Convergence on the Proton Drip-Line in Thulium

TL;DR

This study used advanced mass spectrometry to experimentally confirm the proton drip-line in thulium isotopes, providing new insights into nuclear stability and shell structure at the limits of nuclear existence.

Contribution

First experimental measurement of the proton drip-line in thulium, confirming $^{149}$Tm as proton-unbound and analyzing the N=82 shell gap at the drip-line.

Findings

$^{149}$Tm is the first proton-unbound isotope in Tm.

Mass measurements deviated from literature by ~150 keV.

Evidence supports the continued existence of the N=82 shell gap.

Abstract

Direct observation of proton emission for very small Q-values is often unfeasible due to the long partial half-lives of the proton emission channel associated with tunneling through the Coulomb barrier. Therefore, proton emitters with very small decay energies may require the masses of both parent and daughter nuclei in order to establish them as proton unbound.
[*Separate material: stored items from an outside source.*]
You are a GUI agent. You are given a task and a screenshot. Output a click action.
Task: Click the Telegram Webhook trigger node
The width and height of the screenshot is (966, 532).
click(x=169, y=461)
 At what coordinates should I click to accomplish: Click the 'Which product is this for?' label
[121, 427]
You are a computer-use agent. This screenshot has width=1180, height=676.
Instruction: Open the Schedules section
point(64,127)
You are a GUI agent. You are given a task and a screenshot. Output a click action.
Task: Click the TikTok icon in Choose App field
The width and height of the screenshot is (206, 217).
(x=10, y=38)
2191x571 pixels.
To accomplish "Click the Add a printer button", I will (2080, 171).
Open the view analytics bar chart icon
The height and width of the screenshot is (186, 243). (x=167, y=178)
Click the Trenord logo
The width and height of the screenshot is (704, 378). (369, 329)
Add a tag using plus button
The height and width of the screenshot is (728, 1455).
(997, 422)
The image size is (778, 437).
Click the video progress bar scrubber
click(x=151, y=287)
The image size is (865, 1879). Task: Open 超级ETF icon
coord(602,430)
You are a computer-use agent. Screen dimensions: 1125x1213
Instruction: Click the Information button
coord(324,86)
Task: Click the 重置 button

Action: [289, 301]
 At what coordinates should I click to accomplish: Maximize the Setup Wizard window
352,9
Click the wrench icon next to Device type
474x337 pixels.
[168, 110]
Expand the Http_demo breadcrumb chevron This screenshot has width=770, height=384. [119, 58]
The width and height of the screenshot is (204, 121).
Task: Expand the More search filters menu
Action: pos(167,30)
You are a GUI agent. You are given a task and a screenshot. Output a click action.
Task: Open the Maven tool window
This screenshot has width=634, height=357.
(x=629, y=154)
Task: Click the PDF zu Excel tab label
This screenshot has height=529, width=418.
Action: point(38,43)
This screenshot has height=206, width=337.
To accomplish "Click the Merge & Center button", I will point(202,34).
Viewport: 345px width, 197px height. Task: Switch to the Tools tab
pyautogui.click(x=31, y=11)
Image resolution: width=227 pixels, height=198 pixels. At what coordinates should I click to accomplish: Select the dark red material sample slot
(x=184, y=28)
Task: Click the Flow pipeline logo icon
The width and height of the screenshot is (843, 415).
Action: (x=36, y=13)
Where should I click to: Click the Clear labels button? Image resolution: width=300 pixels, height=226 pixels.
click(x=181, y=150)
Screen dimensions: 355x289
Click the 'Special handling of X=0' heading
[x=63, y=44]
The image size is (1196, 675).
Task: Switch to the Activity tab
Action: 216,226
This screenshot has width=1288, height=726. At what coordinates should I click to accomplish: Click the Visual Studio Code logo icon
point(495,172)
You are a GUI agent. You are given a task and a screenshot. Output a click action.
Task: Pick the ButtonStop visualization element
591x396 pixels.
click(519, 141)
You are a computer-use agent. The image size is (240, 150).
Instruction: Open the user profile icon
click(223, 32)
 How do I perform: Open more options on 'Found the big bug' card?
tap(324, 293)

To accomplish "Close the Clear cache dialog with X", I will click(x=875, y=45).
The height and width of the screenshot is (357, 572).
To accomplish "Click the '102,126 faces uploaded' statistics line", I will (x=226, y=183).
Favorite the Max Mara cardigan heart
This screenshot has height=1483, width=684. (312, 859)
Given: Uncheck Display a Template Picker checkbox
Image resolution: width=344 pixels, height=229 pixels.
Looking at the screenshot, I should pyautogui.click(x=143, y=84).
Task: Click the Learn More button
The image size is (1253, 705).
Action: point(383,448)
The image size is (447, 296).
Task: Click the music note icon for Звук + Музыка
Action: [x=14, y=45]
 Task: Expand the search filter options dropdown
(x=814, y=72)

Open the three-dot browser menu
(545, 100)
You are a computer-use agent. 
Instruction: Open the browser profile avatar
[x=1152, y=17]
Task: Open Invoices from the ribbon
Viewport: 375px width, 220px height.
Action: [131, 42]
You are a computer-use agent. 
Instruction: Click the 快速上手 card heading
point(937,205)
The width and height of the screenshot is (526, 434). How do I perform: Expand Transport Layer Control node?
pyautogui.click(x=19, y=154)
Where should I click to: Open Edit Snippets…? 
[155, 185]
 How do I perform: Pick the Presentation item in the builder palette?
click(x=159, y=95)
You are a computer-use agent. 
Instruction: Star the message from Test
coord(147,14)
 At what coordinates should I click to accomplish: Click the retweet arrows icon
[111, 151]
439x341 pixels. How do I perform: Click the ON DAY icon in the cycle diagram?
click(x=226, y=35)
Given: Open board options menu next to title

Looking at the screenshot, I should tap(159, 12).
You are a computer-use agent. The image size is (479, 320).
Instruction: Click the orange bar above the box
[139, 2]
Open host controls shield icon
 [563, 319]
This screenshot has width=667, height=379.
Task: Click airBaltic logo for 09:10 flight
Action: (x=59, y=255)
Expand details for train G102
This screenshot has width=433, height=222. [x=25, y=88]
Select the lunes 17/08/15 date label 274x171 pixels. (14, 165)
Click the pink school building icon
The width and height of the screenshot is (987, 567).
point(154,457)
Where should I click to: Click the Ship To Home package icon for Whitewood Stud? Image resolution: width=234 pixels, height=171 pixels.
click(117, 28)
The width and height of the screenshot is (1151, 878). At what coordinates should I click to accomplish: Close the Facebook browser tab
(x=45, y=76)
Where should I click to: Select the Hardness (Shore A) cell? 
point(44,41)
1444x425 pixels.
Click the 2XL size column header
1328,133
Nuclear mass models have been used to predict the proton drip-line of the thulium (Tm) isotopic chain ($Z=69$), but until now the proton separation energy has not been experimentally tested. Mass measurements were performed using a Multiple Reflection Time-Of-Flight Mass Spectrometer (MR-TOF-MS) at TRIUMF's TITAN facility to conclusively map the limit of proton-bound Tm. The masses of neutron-deficient, $^{149}$Tm and $^{150}$Tm, combined with measurements of $^{149m,g}$Er (which were found to deviate from literature by $\approx$150 keV), provide the first experimental confirmation that $^{149}$Tm is the first proton-unbound nuclide in the Tm chain. Our measurements also enable the strength of the $N=82$ neutron shell gap to be determined at the Tm proton drip-line, providing evidence supporting its continued existence.